## AVAILABLE DATA
^^^^^^^^

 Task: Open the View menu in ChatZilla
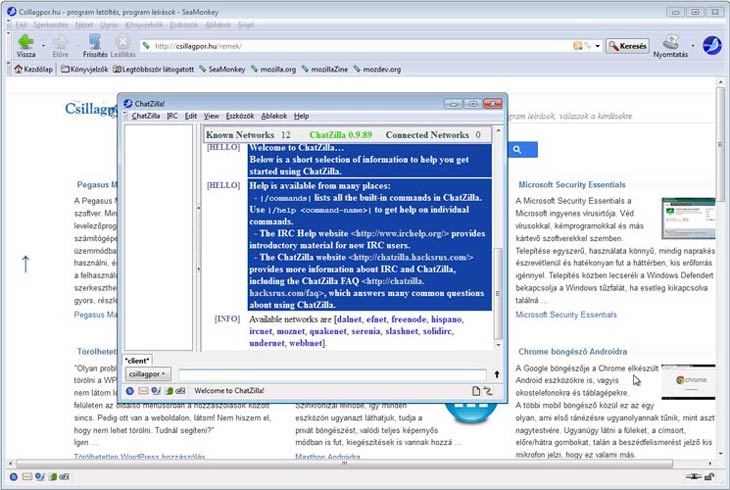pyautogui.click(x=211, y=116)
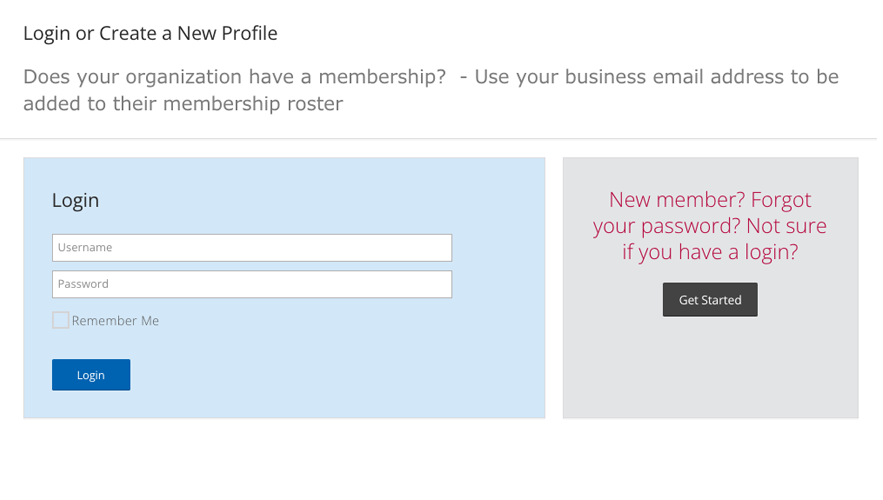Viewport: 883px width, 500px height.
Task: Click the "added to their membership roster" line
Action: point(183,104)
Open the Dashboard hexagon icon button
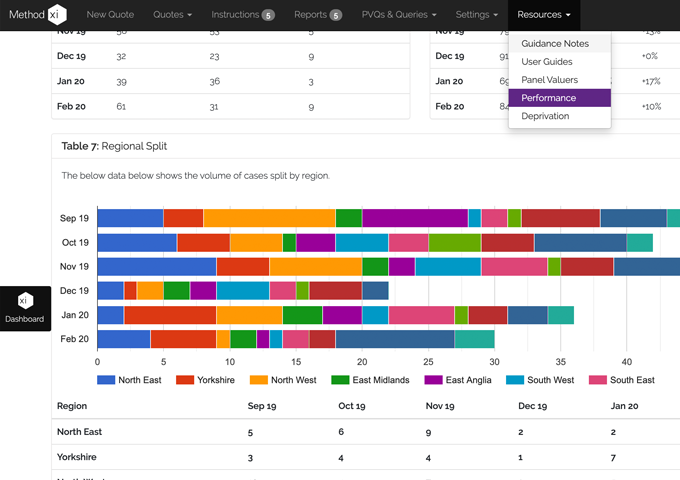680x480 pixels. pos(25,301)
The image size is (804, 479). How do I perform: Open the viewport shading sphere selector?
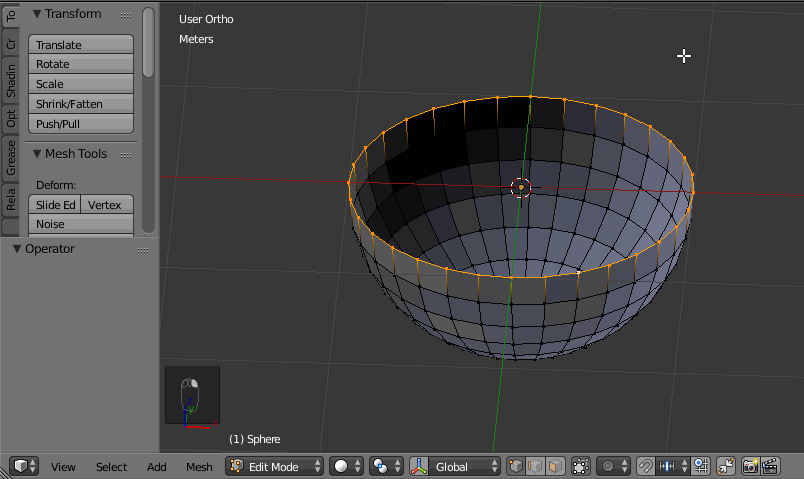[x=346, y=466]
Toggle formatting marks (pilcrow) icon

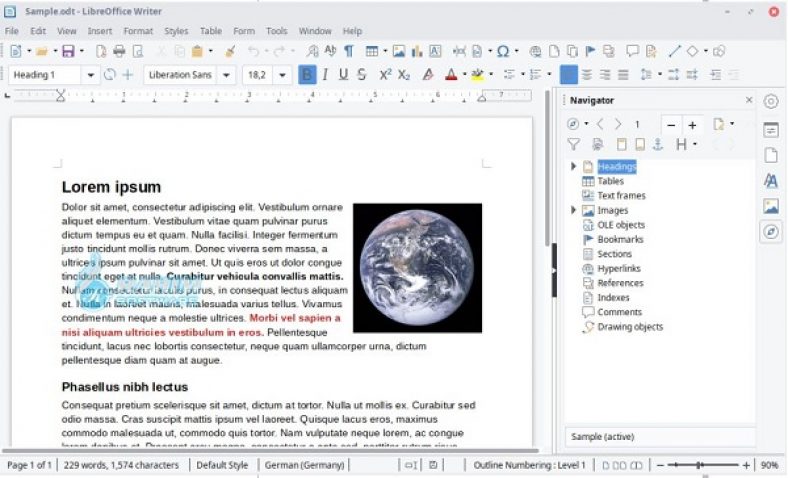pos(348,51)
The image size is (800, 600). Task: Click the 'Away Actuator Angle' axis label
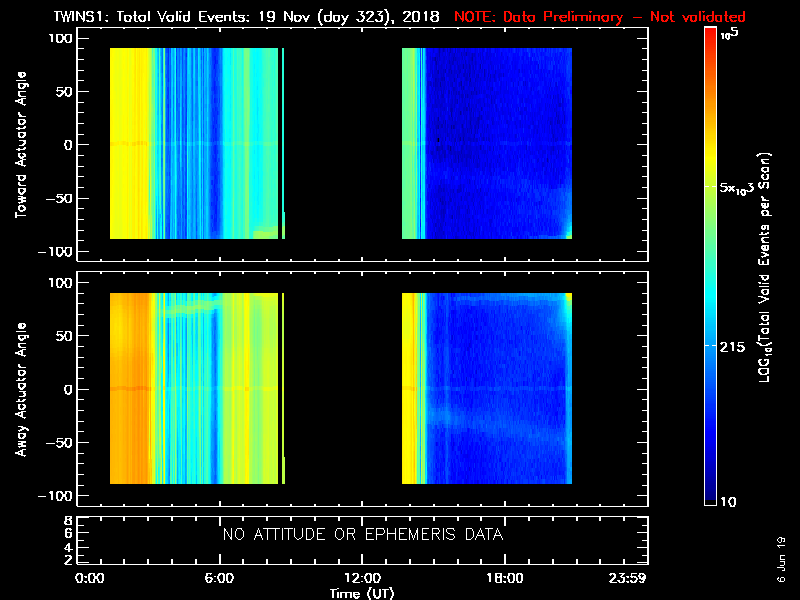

^^^^^^^^

## WORK INSTRUCTION
Every line between the one containing "Toggle formatting marks (pilcrow) icon" and the last line of the data above, both included, should be copied exactly, but not the pictures.

## TASK ANSWER
Toggle formatting marks (pilcrow) icon

pos(348,51)
The image size is (800, 600). Task: Click the 'Away Actuator Angle' axis label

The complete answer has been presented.